Dataset excerpts:
[Start of section]

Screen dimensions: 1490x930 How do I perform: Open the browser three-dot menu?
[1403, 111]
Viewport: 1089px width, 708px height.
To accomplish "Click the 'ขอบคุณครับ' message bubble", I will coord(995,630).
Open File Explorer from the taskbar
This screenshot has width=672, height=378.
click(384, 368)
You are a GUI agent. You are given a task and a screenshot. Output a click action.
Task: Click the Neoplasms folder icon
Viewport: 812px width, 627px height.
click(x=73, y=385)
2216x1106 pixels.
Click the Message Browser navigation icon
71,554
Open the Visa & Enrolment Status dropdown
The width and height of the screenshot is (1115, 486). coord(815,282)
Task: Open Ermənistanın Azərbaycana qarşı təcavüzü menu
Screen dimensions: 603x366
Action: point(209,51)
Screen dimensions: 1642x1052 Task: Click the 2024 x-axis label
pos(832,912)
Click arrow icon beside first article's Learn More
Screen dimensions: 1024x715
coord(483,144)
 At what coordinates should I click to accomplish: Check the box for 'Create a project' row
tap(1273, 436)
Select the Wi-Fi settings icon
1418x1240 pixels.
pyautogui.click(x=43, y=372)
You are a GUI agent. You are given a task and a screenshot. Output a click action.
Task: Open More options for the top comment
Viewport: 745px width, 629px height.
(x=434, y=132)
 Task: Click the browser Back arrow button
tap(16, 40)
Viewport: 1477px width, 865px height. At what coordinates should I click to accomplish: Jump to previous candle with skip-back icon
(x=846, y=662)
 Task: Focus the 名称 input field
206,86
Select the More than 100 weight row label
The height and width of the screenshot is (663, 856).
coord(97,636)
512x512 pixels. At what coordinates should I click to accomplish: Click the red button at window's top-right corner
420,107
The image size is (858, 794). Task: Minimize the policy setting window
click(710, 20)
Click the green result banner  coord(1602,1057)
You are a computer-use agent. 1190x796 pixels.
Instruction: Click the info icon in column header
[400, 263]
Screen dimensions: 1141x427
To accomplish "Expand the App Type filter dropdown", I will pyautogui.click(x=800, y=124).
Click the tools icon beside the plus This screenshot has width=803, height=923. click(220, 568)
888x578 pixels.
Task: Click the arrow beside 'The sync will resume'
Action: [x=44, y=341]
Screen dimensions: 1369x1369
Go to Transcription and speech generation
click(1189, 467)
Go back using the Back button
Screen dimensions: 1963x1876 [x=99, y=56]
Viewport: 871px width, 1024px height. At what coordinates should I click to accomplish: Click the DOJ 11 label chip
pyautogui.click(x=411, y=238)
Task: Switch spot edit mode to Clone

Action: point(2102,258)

[End of section]

## TASK DESCRIPTION
Bring together every line in the entries that holds the string "More".

## ANSWER BELOW
Click arrow icon beside first article's Learn More
Task: Open More options for the top comment
Select the More than 100 weight row label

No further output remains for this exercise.